• **Raw data**

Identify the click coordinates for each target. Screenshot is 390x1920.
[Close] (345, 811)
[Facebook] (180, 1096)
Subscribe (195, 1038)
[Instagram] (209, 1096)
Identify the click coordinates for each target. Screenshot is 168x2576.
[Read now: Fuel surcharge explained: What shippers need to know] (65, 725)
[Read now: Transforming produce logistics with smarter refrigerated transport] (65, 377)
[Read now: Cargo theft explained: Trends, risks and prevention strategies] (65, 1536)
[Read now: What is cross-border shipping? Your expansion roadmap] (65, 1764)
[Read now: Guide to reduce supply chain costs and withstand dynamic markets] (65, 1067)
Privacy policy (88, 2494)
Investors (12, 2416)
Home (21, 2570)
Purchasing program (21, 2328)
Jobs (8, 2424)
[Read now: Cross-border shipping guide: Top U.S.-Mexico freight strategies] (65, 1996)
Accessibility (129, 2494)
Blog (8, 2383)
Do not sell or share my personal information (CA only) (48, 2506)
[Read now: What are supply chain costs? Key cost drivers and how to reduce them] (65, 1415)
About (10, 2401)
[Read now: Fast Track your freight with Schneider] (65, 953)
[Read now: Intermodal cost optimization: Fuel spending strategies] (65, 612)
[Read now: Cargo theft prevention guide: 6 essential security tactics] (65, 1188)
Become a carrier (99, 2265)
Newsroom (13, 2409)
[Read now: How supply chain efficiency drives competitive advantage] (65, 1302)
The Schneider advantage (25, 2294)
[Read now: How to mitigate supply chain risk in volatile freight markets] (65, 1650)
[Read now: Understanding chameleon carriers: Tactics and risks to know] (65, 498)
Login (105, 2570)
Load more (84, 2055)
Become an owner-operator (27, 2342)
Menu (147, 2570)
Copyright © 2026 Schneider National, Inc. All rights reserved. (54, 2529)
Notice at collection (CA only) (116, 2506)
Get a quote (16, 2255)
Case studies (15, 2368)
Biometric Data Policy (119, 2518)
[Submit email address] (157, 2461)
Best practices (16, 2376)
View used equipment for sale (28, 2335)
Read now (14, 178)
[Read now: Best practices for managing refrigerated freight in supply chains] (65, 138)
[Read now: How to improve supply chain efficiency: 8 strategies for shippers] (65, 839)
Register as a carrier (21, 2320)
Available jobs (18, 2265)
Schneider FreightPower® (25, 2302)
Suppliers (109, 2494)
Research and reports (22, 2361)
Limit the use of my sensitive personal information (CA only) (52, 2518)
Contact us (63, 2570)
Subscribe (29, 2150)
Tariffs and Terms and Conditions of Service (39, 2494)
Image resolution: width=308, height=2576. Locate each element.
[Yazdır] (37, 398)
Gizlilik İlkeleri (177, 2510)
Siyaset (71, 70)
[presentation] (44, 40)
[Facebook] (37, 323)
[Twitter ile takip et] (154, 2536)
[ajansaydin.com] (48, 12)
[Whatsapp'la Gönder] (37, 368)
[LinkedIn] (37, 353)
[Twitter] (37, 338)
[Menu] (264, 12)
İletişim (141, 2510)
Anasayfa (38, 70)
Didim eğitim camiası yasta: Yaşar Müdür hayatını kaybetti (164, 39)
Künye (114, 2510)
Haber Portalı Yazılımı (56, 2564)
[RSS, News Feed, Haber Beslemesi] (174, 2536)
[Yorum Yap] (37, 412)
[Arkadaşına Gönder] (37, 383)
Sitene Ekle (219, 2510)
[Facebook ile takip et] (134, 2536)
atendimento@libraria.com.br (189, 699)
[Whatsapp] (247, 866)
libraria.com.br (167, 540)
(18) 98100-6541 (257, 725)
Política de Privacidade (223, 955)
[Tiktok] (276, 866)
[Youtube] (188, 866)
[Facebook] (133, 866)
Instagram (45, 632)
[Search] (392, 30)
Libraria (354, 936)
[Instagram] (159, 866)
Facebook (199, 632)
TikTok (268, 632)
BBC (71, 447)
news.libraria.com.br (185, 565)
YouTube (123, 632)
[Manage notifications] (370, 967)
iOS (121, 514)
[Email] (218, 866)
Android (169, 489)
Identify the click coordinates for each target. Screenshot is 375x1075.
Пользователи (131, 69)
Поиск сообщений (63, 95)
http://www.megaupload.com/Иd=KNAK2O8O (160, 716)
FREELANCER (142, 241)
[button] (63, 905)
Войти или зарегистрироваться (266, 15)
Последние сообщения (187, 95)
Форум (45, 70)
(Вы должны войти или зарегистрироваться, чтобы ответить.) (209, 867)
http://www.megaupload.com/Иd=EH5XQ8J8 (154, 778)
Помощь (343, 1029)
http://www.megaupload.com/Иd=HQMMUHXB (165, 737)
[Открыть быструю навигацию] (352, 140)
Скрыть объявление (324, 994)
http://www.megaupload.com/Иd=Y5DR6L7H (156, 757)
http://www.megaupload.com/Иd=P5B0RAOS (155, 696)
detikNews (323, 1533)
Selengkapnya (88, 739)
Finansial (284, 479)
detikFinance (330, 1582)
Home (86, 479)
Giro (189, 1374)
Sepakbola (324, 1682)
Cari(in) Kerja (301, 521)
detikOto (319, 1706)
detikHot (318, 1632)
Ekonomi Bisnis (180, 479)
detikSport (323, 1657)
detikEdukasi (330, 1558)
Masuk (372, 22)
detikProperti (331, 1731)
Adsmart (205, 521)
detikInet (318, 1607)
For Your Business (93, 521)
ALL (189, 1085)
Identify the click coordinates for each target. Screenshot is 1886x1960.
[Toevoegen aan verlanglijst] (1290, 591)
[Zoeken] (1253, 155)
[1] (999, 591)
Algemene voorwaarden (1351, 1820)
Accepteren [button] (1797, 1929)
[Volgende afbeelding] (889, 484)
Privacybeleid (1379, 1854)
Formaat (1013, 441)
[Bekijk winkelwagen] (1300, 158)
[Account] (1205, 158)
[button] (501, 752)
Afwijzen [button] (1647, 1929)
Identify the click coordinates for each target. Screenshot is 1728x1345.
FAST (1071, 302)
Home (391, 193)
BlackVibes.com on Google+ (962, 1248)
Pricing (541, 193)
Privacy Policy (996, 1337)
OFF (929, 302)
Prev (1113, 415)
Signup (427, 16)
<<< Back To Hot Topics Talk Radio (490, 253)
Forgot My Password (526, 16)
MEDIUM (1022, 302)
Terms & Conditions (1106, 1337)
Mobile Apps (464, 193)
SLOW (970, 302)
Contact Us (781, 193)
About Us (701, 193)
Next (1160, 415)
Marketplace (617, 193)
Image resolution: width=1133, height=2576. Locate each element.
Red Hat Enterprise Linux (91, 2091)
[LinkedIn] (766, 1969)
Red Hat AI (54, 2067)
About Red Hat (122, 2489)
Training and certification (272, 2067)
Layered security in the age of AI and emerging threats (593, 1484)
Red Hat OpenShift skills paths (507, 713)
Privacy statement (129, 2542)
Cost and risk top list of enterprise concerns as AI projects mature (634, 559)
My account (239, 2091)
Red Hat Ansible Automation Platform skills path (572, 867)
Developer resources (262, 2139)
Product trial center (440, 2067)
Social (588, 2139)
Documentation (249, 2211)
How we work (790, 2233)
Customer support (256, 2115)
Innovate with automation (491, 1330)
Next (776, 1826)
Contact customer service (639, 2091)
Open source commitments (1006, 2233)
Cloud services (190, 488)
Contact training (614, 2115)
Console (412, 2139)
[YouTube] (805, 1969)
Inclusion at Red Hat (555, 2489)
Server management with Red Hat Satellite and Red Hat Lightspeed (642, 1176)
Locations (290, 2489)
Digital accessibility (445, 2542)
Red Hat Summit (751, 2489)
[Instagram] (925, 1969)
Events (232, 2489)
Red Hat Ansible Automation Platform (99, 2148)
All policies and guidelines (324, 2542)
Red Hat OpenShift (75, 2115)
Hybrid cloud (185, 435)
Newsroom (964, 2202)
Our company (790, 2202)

• **Exercise**
The records above should be returned exactly.

• **Your solution**
Identify the click coordinates for each target. Screenshot is 390x1920.
[Close] (345, 811)
[Facebook] (180, 1096)
Subscribe (195, 1038)
[Instagram] (209, 1096)
Identify the click coordinates for each target. Screenshot is 168x2576.
[Read now: Fuel surcharge explained: What shippers need to know] (65, 725)
[Read now: Transforming produce logistics with smarter refrigerated transport] (65, 377)
[Read now: Cargo theft explained: Trends, risks and prevention strategies] (65, 1536)
[Read now: What is cross-border shipping? Your expansion roadmap] (65, 1764)
[Read now: Guide to reduce supply chain costs and withstand dynamic markets] (65, 1067)
Privacy policy (88, 2494)
Investors (12, 2416)
Home (21, 2570)
Purchasing program (21, 2328)
Jobs (8, 2424)
[Read now: Cross-border shipping guide: Top U.S.-Mexico freight strategies] (65, 1996)
Accessibility (129, 2494)
Blog (8, 2383)
Do not sell or share my personal information (CA only) (48, 2506)
[Read now: What are supply chain costs? Key cost drivers and how to reduce them] (65, 1415)
About (10, 2401)
[Read now: Fast Track your freight with Schneider] (65, 953)
[Read now: Intermodal cost optimization: Fuel spending strategies] (65, 612)
[Read now: Cargo theft prevention guide: 6 essential security tactics] (65, 1188)
Become a carrier (99, 2265)
Newsroom (13, 2409)
[Read now: How supply chain efficiency drives competitive advantage] (65, 1302)
The Schneider advantage (25, 2294)
[Read now: How to mitigate supply chain risk in volatile freight markets] (65, 1650)
[Read now: Understanding chameleon carriers: Tactics and risks to know] (65, 498)
Login (105, 2570)
Load more (84, 2055)
Become an owner-operator (27, 2342)
Menu (147, 2570)
Copyright © 2026 Schneider National, Inc. All rights reserved. (54, 2529)
Notice at collection (CA only) (116, 2506)
Get a quote (16, 2255)
Case studies (15, 2368)
Biometric Data Policy (119, 2518)
[Submit email address] (157, 2461)
Best practices (16, 2376)
View used equipment for sale (28, 2335)
Read now (14, 178)
[Read now: Best practices for managing refrigerated freight in supply chains] (65, 138)
[Read now: How to improve supply chain efficiency: 8 strategies for shippers] (65, 839)
Register as a carrier (21, 2320)
Available jobs (18, 2265)
Schneider FreightPower® (25, 2302)
Suppliers (109, 2494)
Research and reports (22, 2361)
Limit the use of my sensitive personal information (CA only) (52, 2518)
Contact us (63, 2570)
Subscribe (29, 2150)
Tariffs and Terms and Conditions of Service (39, 2494)
Image resolution: width=308, height=2576. Locate each element.
[Yazdır] (37, 398)
Gizlilik İlkeleri (177, 2510)
Siyaset (71, 70)
[presentation] (44, 40)
[Facebook] (37, 323)
[Twitter ile takip et] (154, 2536)
[ajansaydin.com] (48, 12)
[Whatsapp'la Gönder] (37, 368)
[LinkedIn] (37, 353)
[Twitter] (37, 338)
[Menu] (264, 12)
İletişim (141, 2510)
Anasayfa (38, 70)
Didim eğitim camiası yasta: Yaşar Müdür hayatını kaybetti (164, 39)
Künye (114, 2510)
Haber Portalı Yazılımı (56, 2564)
[RSS, News Feed, Haber Beslemesi] (174, 2536)
[Yorum Yap] (37, 412)
[Arkadaşına Gönder] (37, 383)
Sitene Ekle (219, 2510)
[Facebook ile takip et] (134, 2536)
atendimento@libraria.com.br (189, 699)
[Whatsapp] (247, 866)
libraria.com.br (167, 540)
(18) 98100-6541 (257, 725)
Política de Privacidade (223, 955)
[Tiktok] (276, 866)
[Youtube] (188, 866)
[Facebook] (133, 866)
Instagram (45, 632)
[Search] (392, 30)
Libraria (354, 936)
[Instagram] (159, 866)
Facebook (199, 632)
TikTok (268, 632)
BBC (71, 447)
news.libraria.com.br (185, 565)
YouTube (123, 632)
[Manage notifications] (370, 967)
iOS (121, 514)
[Email] (218, 866)
Android (169, 489)
Identify the click coordinates for each target. Screenshot is 375x1075.
Пользователи (131, 69)
Поиск сообщений (63, 95)
http://www.megaupload.com/Иd=KNAK2O8O (160, 716)
FREELANCER (142, 241)
[button] (63, 905)
Войти или зарегистрироваться (266, 15)
Последние сообщения (187, 95)
Форум (45, 70)
(Вы должны войти или зарегистрироваться, чтобы ответить.) (209, 867)
http://www.megaupload.com/Иd=EH5XQ8J8 (154, 778)
Помощь (343, 1029)
http://www.megaupload.com/Иd=HQMMUHXB (165, 737)
[Открыть быструю навигацию] (352, 140)
Скрыть объявление (324, 994)
http://www.megaupload.com/Иd=Y5DR6L7H (156, 757)
http://www.megaupload.com/Иd=P5B0RAOS (155, 696)
detikNews (323, 1533)
Selengkapnya (88, 739)
Finansial (284, 479)
detikFinance (330, 1582)
Home (86, 479)
Giro (189, 1374)
Sepakbola (324, 1682)
Cari(in) Kerja (301, 521)
detikOto (319, 1706)
detikHot (318, 1632)
Ekonomi Bisnis (180, 479)
detikSport (323, 1657)
detikEdukasi (330, 1558)
Masuk (372, 22)
detikProperti (331, 1731)
Adsmart (205, 521)
detikInet (318, 1607)
For Your Business (93, 521)
ALL (189, 1085)
Identify the click coordinates for each target. Screenshot is 1886x1960.
[Toevoegen aan verlanglijst] (1290, 591)
[Zoeken] (1253, 155)
[1] (999, 591)
Algemene voorwaarden (1351, 1820)
Accepteren [button] (1797, 1929)
[Volgende afbeelding] (889, 484)
Privacybeleid (1379, 1854)
Formaat (1013, 441)
[Bekijk winkelwagen] (1300, 158)
[Account] (1205, 158)
[button] (501, 752)
Afwijzen [button] (1647, 1929)
Identify the click coordinates for each target. Screenshot is 1728x1345.
FAST (1071, 302)
Home (391, 193)
BlackVibes.com on Google+ (962, 1248)
Pricing (541, 193)
Privacy Policy (996, 1337)
OFF (929, 302)
Prev (1113, 415)
Signup (427, 16)
<<< Back To Hot Topics Talk Radio (490, 253)
Forgot My Password (526, 16)
MEDIUM (1022, 302)
Terms & Conditions (1106, 1337)
Mobile Apps (464, 193)
SLOW (970, 302)
Contact Us (781, 193)
About Us (701, 193)
Next (1160, 415)
Marketplace (617, 193)
Image resolution: width=1133, height=2576. Locate each element.
Red Hat Enterprise Linux (91, 2091)
[LinkedIn] (766, 1969)
Red Hat AI (54, 2067)
About Red Hat (122, 2489)
Training and certification (272, 2067)
Layered security in the age of AI and emerging threats (593, 1484)
Red Hat OpenShift skills paths (507, 713)
Privacy statement (129, 2542)
Cost and risk top list of enterprise concerns as AI projects mature (634, 559)
My account (239, 2091)
Red Hat Ansible Automation Platform skills path (572, 867)
Developer resources (262, 2139)
Product trial center (440, 2067)
Social (588, 2139)
Documentation (249, 2211)
How we work (790, 2233)
Customer support (256, 2115)
Innovate with automation (491, 1330)
Next (776, 1826)
Contact customer service (639, 2091)
Open source commitments (1006, 2233)
Cloud services (190, 488)
Contact training (614, 2115)
Console (412, 2139)
[YouTube] (805, 1969)
Inclusion at Red Hat (555, 2489)
Server management with Red Hat Satellite and Red Hat Lightspeed (642, 1176)
Locations (290, 2489)
Digital accessibility (445, 2542)
Red Hat Summit (751, 2489)
[Instagram] (925, 1969)
Events (232, 2489)
Red Hat Ansible Automation Platform (99, 2148)
All policies and guidelines (324, 2542)
Red Hat OpenShift (75, 2115)
Hybrid cloud (185, 435)
Newsroom (964, 2202)
Our company (790, 2202)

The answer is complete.